» Collected data:

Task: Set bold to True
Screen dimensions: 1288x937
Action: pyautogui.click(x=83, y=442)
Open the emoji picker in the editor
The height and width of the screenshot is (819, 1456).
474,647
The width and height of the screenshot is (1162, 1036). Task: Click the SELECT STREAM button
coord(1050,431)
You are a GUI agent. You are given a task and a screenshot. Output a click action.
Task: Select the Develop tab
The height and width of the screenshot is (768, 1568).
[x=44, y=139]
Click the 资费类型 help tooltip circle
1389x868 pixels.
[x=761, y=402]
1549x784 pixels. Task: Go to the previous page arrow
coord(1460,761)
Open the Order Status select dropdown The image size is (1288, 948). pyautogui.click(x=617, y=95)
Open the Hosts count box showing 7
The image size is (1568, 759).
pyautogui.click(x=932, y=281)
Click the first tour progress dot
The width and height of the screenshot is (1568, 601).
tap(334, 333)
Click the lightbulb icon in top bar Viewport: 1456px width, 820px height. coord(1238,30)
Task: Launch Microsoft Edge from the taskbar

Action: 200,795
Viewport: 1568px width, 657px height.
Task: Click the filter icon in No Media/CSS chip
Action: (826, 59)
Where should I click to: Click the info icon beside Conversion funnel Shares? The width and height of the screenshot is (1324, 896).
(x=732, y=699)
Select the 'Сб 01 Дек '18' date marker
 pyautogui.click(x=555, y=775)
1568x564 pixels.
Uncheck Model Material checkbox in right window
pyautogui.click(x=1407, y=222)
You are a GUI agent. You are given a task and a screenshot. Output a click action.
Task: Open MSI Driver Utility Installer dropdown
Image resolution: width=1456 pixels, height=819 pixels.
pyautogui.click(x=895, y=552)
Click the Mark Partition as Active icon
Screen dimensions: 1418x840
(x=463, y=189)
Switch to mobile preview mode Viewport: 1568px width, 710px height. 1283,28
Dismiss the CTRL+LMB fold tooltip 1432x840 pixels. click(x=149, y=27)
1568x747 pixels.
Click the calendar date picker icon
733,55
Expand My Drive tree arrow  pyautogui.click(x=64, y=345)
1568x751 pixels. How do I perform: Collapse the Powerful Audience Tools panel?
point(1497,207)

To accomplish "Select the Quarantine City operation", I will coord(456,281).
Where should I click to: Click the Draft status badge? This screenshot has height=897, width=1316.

» Directions: Return each entry without altering a single word.

» Exercise output:
Task: Set bold to True
Screen dimensions: 1288x937
Action: pyautogui.click(x=83, y=442)
Open the emoji picker in the editor
The height and width of the screenshot is (819, 1456).
474,647
The width and height of the screenshot is (1162, 1036). Task: Click the SELECT STREAM button
coord(1050,431)
You are a GUI agent. You are given a task and a screenshot. Output a click action.
Task: Select the Develop tab
The height and width of the screenshot is (768, 1568).
[x=44, y=139]
Click the 资费类型 help tooltip circle
1389x868 pixels.
[x=761, y=402]
1549x784 pixels. Task: Go to the previous page arrow
coord(1460,761)
Open the Order Status select dropdown The image size is (1288, 948). pyautogui.click(x=617, y=95)
Open the Hosts count box showing 7
The image size is (1568, 759).
pyautogui.click(x=932, y=281)
Click the first tour progress dot
The width and height of the screenshot is (1568, 601).
tap(334, 333)
Click the lightbulb icon in top bar Viewport: 1456px width, 820px height. coord(1238,30)
Task: Launch Microsoft Edge from the taskbar

Action: 200,795
Viewport: 1568px width, 657px height.
Task: Click the filter icon in No Media/CSS chip
Action: (826, 59)
Where should I click to: Click the info icon beside Conversion funnel Shares? The width and height of the screenshot is (1324, 896).
(x=732, y=699)
Select the 'Сб 01 Дек '18' date marker
 pyautogui.click(x=555, y=775)
1568x564 pixels.
Uncheck Model Material checkbox in right window
pyautogui.click(x=1407, y=222)
You are a GUI agent. You are given a task and a screenshot. Output a click action.
Task: Open MSI Driver Utility Installer dropdown
Image resolution: width=1456 pixels, height=819 pixels.
pyautogui.click(x=895, y=552)
Click the Mark Partition as Active icon
Screen dimensions: 1418x840
(x=463, y=189)
Switch to mobile preview mode Viewport: 1568px width, 710px height. 1283,28
Dismiss the CTRL+LMB fold tooltip 1432x840 pixels. click(x=149, y=27)
1568x747 pixels.
Click the calendar date picker icon
733,55
Expand My Drive tree arrow  pyautogui.click(x=64, y=345)
1568x751 pixels. How do I perform: Collapse the Powerful Audience Tools panel?
point(1497,207)

To accomplish "Select the Quarantine City operation", I will coord(456,281).
Where should I click to: Click the Draft status badge? This screenshot has height=897, width=1316.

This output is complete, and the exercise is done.